Tom was quite the laides man, having been linked to actresses Ava Gardner, Joan Crawford and Rosalind Russell among others. It was his affair with actress Barbara Peyton that would land him in the papers. Peyton had been dating French matinee idol Franchot Tone when she met Neal. Matinee Minx Links Naughty Neal For Torrid Tryst! Peyton and Neal became an item. But then, apparently, Peyton rekindled her relationship with Tone. Indecisive Ingenue Topsy Turvies Toward Flirtatious Frenchman! One night Peyton and Tone returned from a night on the town to find Neal waiting for them.
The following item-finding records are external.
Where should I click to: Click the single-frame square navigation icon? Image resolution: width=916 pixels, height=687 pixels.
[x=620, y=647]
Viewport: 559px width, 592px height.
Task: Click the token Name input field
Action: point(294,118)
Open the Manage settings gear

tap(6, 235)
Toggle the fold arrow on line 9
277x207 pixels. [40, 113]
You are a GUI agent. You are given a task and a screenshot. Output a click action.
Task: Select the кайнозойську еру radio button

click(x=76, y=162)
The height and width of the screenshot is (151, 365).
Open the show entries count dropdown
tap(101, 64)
According to Neal, in a newspaper story of the day reprinted in David Houston’s excellent article Two Tom Neals: A Legacy in Filmfax magazine, “I hit him very hard.”

Barbara Peyton and Franchot Tone. Said Tom Neal, "I hit him very hard."
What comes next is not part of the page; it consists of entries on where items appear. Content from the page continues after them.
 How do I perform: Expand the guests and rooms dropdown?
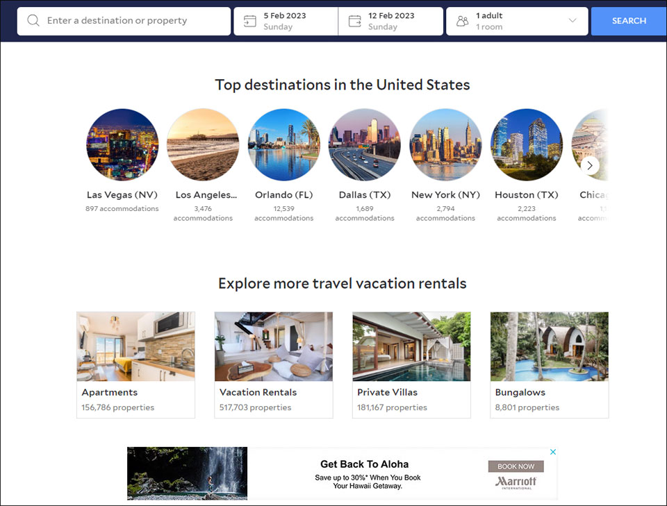[573, 21]
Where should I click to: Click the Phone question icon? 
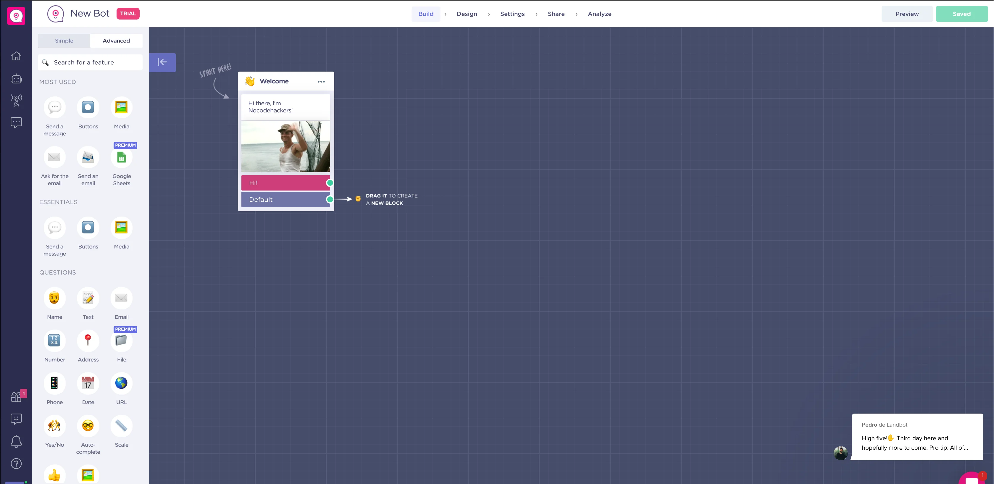(x=54, y=383)
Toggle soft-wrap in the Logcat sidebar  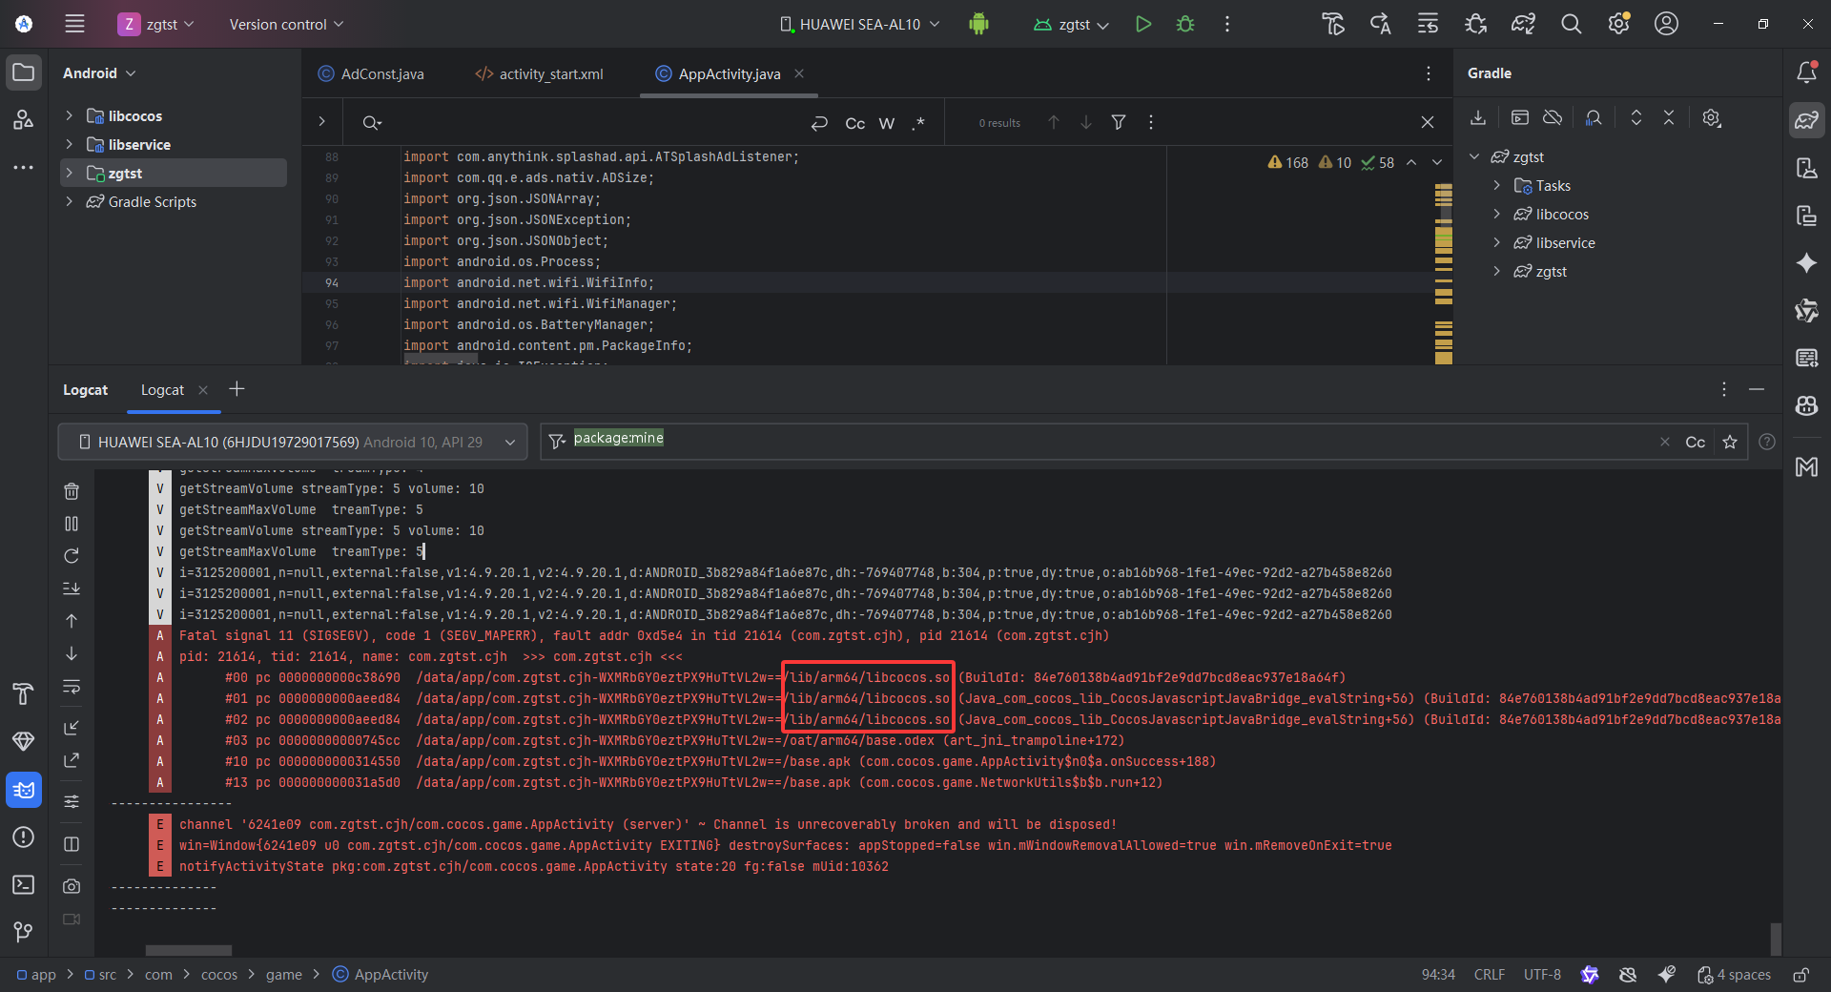pyautogui.click(x=72, y=687)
The end result? Peyton announced she was marrying Tone, who had suffered a concussion, and Neal was portrayed in the press as a lunkhead bully. Studios took notice and his offers for film work started drying up. Actress Ankles As Hard-Hitting Hothead Exits To Rear Of Eightball!
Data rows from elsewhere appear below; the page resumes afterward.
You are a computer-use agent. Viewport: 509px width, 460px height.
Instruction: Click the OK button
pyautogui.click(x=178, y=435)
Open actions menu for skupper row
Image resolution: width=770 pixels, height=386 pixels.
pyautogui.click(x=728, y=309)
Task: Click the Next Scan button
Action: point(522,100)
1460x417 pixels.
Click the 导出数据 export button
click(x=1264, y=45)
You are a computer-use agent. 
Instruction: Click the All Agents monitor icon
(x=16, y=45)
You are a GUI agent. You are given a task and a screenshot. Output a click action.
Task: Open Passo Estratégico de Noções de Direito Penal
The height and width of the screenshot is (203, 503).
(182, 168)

Without film work, Neal relocated to Palm Springs where he started a landscaping business (again, curtesy of Houston’s Two Tom Neals article). He got married, had a son, but when his wife died prematurely of cancer, young Tom Neal Jr was sent to Illinois to live with Neal’s sister. Neal married again, this time to a young women named Gail Kloke. Neal and Kloke’s relationship was contentious and violent, marked by suspicion, jealousy and what therapists now term, “insecure actor bullshit.” Although the exact story of what happened will never be known, one night Gail turned up dead with a bullet from Neal's gun in her chest. Neal claimed it was an accident, but prosecutors convinced a jury otherwise and Neal ended up spending six years of a fifteen year sentence for, “involuntary manslaughter,” or, as legal scholars call it, “murder, sorta.”
Neal was released from prison in 1971 but lived only a year and half after his release, succumbing to heart failure in the summer of 1972. Trigger-Happy Thesp Cashiered By Tricky Ticker!
Tom Neal. He took a Detour, alright.